If there’s one dish guaranteed to be on any Indian restaurant menu, it would have to be Chicken Tikka Masala. This popular dish would also be a great way to introduce Indian cuisine to your palate if you have not tried it before. So where did Chicken Tikka Masala originate? There are many claims to its fame. As history would have it, Chicken Tikka was popular during the Mughal dynasty. Chicken tikka are marinated pieces of succulent chicken cooked in a tandoor clay oven. There are many variations to this dish, but this is how it evolved. A British gentleman in Glasgow in the 1960’s ordered tikka masala. He found the dish too dry, so asked the chef for some sauce to go with it. From then on, the chef perfected the creamy yogurt sauce with a rich array of spices and so the famous Chicken Tikka Masala was invented. It is a mild Indian curry that goes so well with rice or naan.
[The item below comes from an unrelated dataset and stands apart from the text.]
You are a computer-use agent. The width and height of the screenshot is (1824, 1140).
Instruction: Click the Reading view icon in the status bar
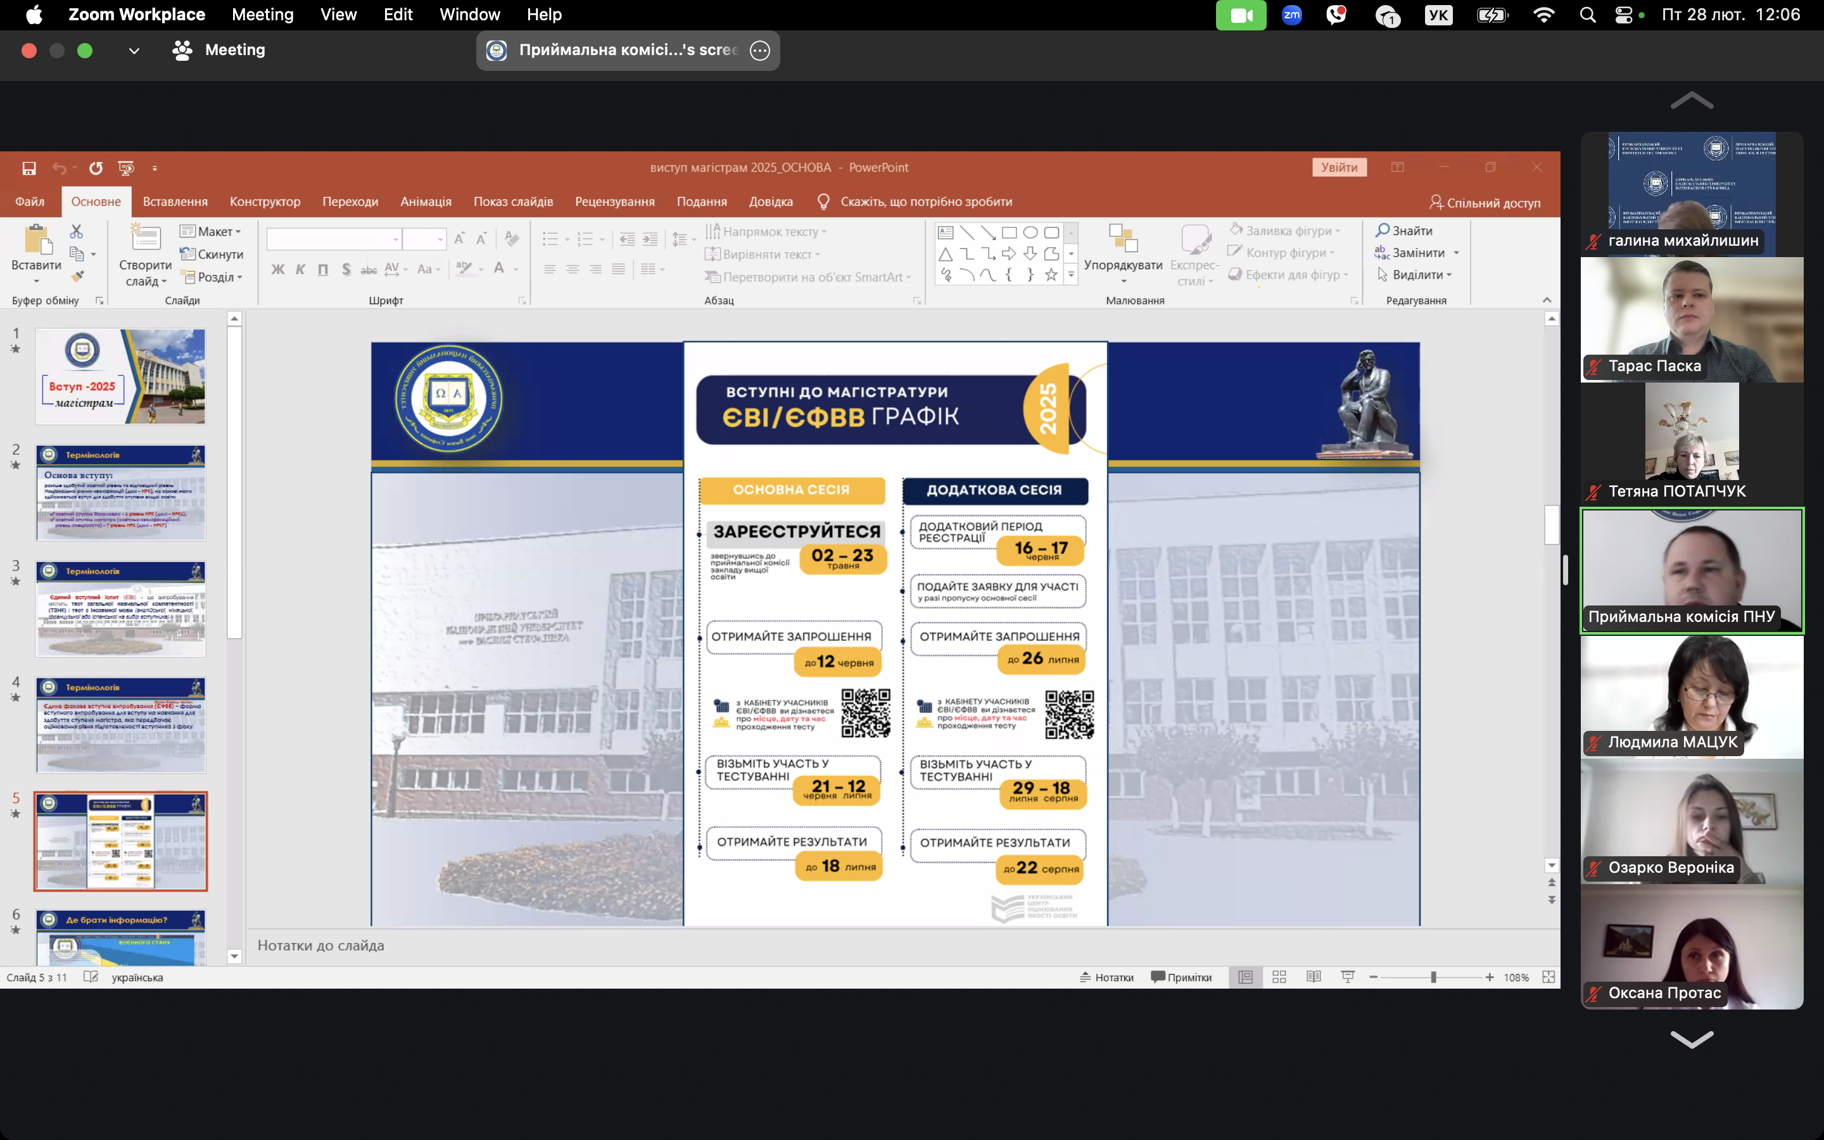click(x=1313, y=977)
The secret to the succulent pieces of chicken is to marinate it in yogurt and spices and leave it overnight. Seeing as it was the winter time, I did not use the outdoor grill. I do believe though it would be beautifully charred had I used the skewers and grilled it outdoors and then dropped it in the curry. Another alternative would be to use a well seasoned cast iron skillet or a regular non-stick pan over high heat.
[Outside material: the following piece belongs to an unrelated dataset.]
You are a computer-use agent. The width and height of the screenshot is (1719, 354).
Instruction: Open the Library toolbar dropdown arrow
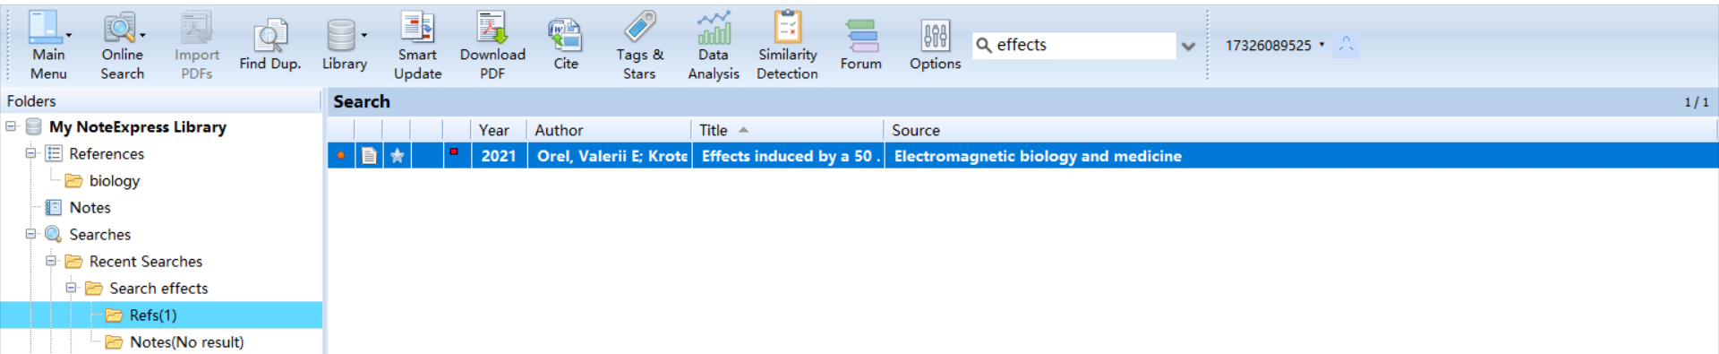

I served the dish with some plain basmati rice and roasted the okra with some Indian spices. The resulting aromatic sauce of the chicken tikka masala with all the wonderful spices is rich and creamy and a fabulous dish to serve with company or even as a weeknight treat which is what we indulged in for days.
Chicken Tikka Masala
Ingredients for the chicken marinade
- 28 oz (800g) boneless and skinless chicken thighs cut into bite-sized pieces
- 1 cup plain yogurt
- 1 1/2 tablespoons minced garlic
- 1 tablespoon ginger
- 2 teaspoons garam masala
- 1 teaspoon turmeric
- 1 teaspoon ground cumin
- 1 teaspoon Kashmiri chilli powder (or 1/2 teaspoon red chilli powder)
- 1 teaspoon salt
Ingredients for the sauce
- 2 tablespoons vegetable/canola oil
- 2 tablespoons butter
- 1 large onion finely diced
- 1 1/2 tablespoons garlic finely grated
- 1 tablespoon ginger finely grated
- 1 1/2 teaspoons garam masala
- 1 1/2 teaspoons ground cumin
- 1 teaspoon turmeric powder
- 1 teaspoon ground coriander
- 14 oz (400g) tomato puree or crushed tomatoes
- 1 teaspoon Kashmiri chili powder (optional for color and flavor)
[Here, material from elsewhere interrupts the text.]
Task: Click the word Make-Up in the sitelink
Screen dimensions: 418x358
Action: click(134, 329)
- 1 teaspoon ground red chili powder (adjust to your preference)
- 1 teaspoon salt
- 1 1/4 cups heavy cream (use evaporated milk for lower calories)
- 1 teaspoon brown sugar
- 1/4 cup water
- 4 tablespoons fresh cilantro or coriander for garnish
- In a bowl, combine chicken with all of the ingredients for the chicken marinade; let marinate for an hour or overnight if time allows.
- Heat oil in a large skillet or pot over medium-high heat. When sizzling, add chicken pieces in batches but making sure not to crowd the pan. Fry until browned for 3 minutes on each side. Set aside and keep warm. (You will finish cooking the chicken in the sauce.)
- Melt the butter in the same pan. Fry the onions until soft (about 3 minutes) while scraping up any browned bits stuck to the bottom of the pan.
- Add garlic and ginger and saute for 1 minute until fragrant, then add garam masala, cumin, turmeric and coriander. Fry for about 20 seconds until fragrant, while stirring occasionally.
- Pour in the crushed tomatoes, chili powder and salt. Let simmer for about 10-15 minutes, stirring occasionally until sauce thickens and becomes a deep brownish/reddish color.
- Stir the cream and sugar through the sauce. Add the chicken and its juices back into the pan and cook for an additional 8-10 minutes until chicken is cooked through and the sauce is thick and bubbling. Pour in the water to thin out the sauce if needed.
- Garnish with cilantro and serve with hot basmati rice.